In July, MDA approved 38 new research grants for neuromuscular disease research, at a cost of more than $14 million.

Eleven new grants totaling more than $3.5 million have relevance for Duchenne (DMD) and Becker (BMD) muscular dystrophies, including projects designed to further development of exon skipping; DNA repair; the effects of improved blood flow on damaged muscles and the use of magnetic resonance imaging (MRI) as a noninvasive method for measuring muscle changes; protection of skeletal muscle in DMD via control of skeletal muscle metabolism; and stem cell mediated gene therapy.

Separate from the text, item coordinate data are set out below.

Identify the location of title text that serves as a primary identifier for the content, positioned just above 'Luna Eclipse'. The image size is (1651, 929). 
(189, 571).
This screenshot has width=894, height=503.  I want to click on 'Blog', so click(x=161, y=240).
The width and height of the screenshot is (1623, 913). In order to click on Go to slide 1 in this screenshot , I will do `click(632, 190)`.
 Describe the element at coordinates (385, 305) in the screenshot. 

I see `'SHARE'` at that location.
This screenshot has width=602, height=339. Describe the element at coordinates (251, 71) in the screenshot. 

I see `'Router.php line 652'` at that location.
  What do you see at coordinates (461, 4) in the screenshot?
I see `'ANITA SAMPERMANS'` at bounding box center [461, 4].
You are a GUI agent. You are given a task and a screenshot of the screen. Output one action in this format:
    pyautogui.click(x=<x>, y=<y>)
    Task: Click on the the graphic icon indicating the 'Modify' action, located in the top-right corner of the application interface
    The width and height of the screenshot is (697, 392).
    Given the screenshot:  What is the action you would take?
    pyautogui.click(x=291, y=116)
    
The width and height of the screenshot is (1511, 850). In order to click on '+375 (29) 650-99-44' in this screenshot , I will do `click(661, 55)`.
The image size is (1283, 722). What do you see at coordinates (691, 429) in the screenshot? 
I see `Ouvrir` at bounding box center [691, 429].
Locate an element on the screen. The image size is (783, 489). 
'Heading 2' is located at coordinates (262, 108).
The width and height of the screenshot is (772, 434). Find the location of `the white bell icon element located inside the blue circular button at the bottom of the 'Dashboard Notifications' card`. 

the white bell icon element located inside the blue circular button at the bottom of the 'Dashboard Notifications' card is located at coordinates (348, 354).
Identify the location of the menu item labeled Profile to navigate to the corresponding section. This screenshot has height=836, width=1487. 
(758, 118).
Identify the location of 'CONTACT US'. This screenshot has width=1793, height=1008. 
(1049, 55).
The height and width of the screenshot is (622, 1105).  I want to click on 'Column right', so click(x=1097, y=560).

Ten new projects totaling nearly $3.5 million are aimed at better understanding and developing therapies for ALS (amyotrophic lateral sclerosis, or Lou Gehrig’s disease).

A number of other grants will go toward elucidating the molecular causes of, and development of therapies for, a host of other diseases in MDA’s program: central core disease (CCD), Charcot-Marie-Tooth disease (CMT), congenital myasthenic syndrome (CMS), Emery-Dreifuss muscular dystrophy (EDMD), inclusion-body myositis (IBM), limb-girdle muscular dystrophy (LGMD), mitochondrial myopathy, type 1 myotonic muscular dystrophy (MMD1, or DM1), periodic paralysis (PP), spinal-bulbar muscular atrophy (SBMA) and spinal muscular atrophy (SMA).

For more information about these new grants, visit MDA’s website and view Grants at a Glance, a new online feature showcasing MDA’s grants with photos and information.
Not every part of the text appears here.